6- Evaluate the model with the MAE, Bias, Confusion Matrix and F1-Score metrics.
python -m evaluate_training.main --dataset "/home/user/ERA5+SIA.nc" --model "/home/user/fusion2025/trained_models/ERA5+SIA-model.pth.tar"
Expected output:
Running evaluation with args:
dataset: /home/user/ERA5+SIA.nc
model: /home/user/fusion2025/trained_models/ERA5+SIA-model.pth.tar
lead_time: 1
# ...
Rain Distribution (True): {'light': 51574, 'moderate': 1865, 'heavy': 207, 'extreme': 45}
Rain Distribution (Pred): {'light': 50866, 'moderate': 2620, 'heavy': 180, 'extreme': 25}
# ...
MAE: {'0-5': 0.44631323257810807, '5-25': 6.687025476972155, '25-50': 20.360103851355216, '50-inf': 42.588324568006726}
BIAS: {'0-5': 0.24514703574449076, '5-25': -1.57113556580633, '25-50': -18.280988034418815, '50-inf': -42.02639405992296}
# ...
0-5 5-25 25-50 50-inf
0-5 50032 1492 45 5
5-25 785 980 85 15
25-50 47 119 38 3
50-inf 2 29 12 2
unique weights: [2.60261954e-01 7.19718499e+00 6.48442029e+01 2.98283333e+02]
F1 Score for 0-5: 0.9768
F1 Score for 5-25: 0.4370
F1 Score for 25-50: 0.1964
F1 Score for 50-inf: 0.0571
f1_per_class_T+1.pkl written
Writting f1_score_weighted.pkl:
./models_evaluation/output_dataset_replaced-ERA5+SIA.nc/f1_score_weighted.pkl
f1_weighted=0.35905292925986854
./models_evaluation/output_dataset_replaced-ERA5+SIA.nc/f1_score_macro.pkl
f1_macro=0.41683587109105374
This script will also generate the following files during evaluation, which provides a model performance visualization and a serialized model report, for later analysis and comparison with other models:
models_evaluation
└── ERA5+SIA.nc
├── [0-5)_confusion_matrix.png
├── [25-50)_confusion_matrix.png
├── [5-25)_confusion_matrix.png
├── [50-inf)_confusion_matrix.png
├── bias.pkl
├── bias_per_category.png
├── confusion_matrix.tex
├── f1_per_class.pkl
├── f1_per_class_T+1.pkl
├── f1_score_macro.pkl
├── f1_score_weighted.pkl
├── rain_distribution.png
├── rain_distribution_histogram.png
├── rain_distribution_true_pred.png
├── mae.pkl
└── mae_per_category.png
There's a shell script STConvS2s/run_models.sh
that help us to run the training script by passing the eight different datasets sequentially, as presented in the table below.

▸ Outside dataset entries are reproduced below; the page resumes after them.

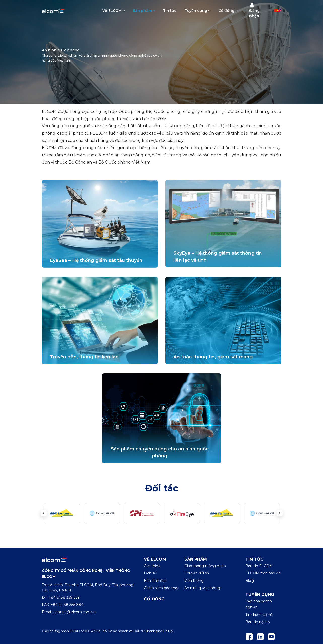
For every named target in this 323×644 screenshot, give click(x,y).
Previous (44, 513)
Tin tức (170, 11)
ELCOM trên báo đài (263, 573)
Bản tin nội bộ (258, 622)
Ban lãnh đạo (155, 581)
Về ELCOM (112, 11)
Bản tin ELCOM (259, 566)
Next (280, 513)
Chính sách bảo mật (161, 588)
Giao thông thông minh (205, 566)
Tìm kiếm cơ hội (259, 615)
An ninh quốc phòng (202, 588)
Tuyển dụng (196, 11)
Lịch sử (150, 573)
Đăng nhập (254, 10)
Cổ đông (226, 11)
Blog (249, 581)
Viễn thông (194, 581)
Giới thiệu (152, 566)
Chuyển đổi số (197, 573)
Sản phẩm (142, 11)
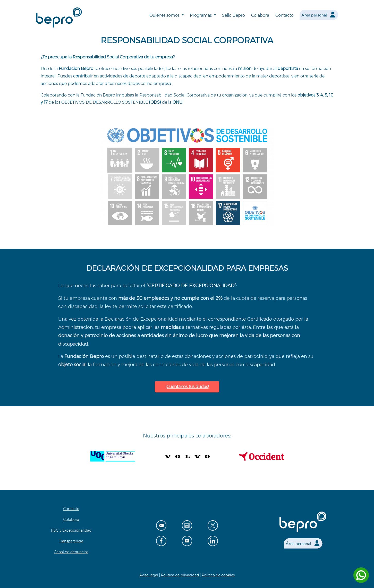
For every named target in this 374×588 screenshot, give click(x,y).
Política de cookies (218, 575)
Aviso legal (149, 575)
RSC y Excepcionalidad (71, 530)
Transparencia (71, 541)
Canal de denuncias (71, 552)
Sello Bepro (233, 15)
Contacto (284, 15)
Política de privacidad (180, 575)
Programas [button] (201, 15)
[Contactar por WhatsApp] (361, 575)
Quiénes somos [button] (165, 15)
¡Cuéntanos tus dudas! (187, 387)
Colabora (260, 15)
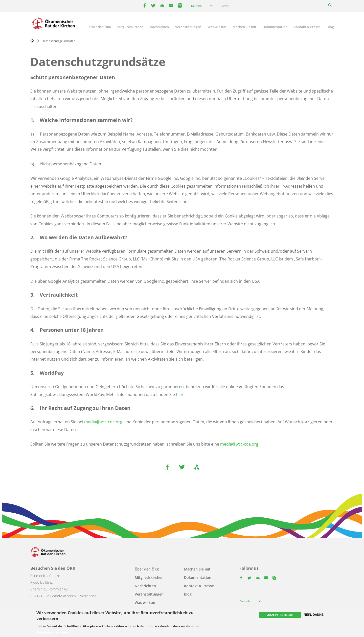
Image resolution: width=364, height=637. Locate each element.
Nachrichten (159, 27)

Dataset | Sirenes | INMET | AlertaRio |
---|---|---|---|
ERA5 | |||
ERA5+S | ✓ | ||
ERA5+I | ✓ | ||
ERA5+A | ✓ | ||
ERA5+SI | ✓ | ✓ | |
ERA5+SA | ✓ | ✓ | |
ERA5+IA | ✓ | ✓ | |
ERA5+SIA | ✓ | ✓ | ✓ |
This section replicates the inference experiments using the ERA5+SIA trained model with the GFS NWP model integrated with AlertaRio (GFS+A
) dataset.
python -m evaluate_inference.main --dataset /home/user/GFS+A_dataloader.pt
Expected output in stdout and the inference_grid_figures/iteration_0/tp_figure.png
figure generated by the script:
Loading inference dataset from ./GFS+A_dataloader.pt
max output: tensor(36.1225)
min output: tensor(0.)
Saved figure to ./inference_grid_figures/iteration_0/tp_figure.png
Confusion matrix:
\begin{tabular}{lrrrr}
\toprule
& 0-5 & 5-25 & 25-50 & 50-inf \\
\midrule
0-5 & 6 & 4 & 1 & 0 \\
5-25 & 0 & 2 & 1 & 0 \\
25-50 & 0 & 1 & 0 & 0 \\
50-inf & 0 & 0 & 0 & 0 \\
\bottomrule
\end{tabular}
The code used to create the datasets can found at the Atmoseer package. It is part of the Artificial Intelligence Laboratory (AI-Lab) at CEFET/RJ, maintained by the authors of this paper.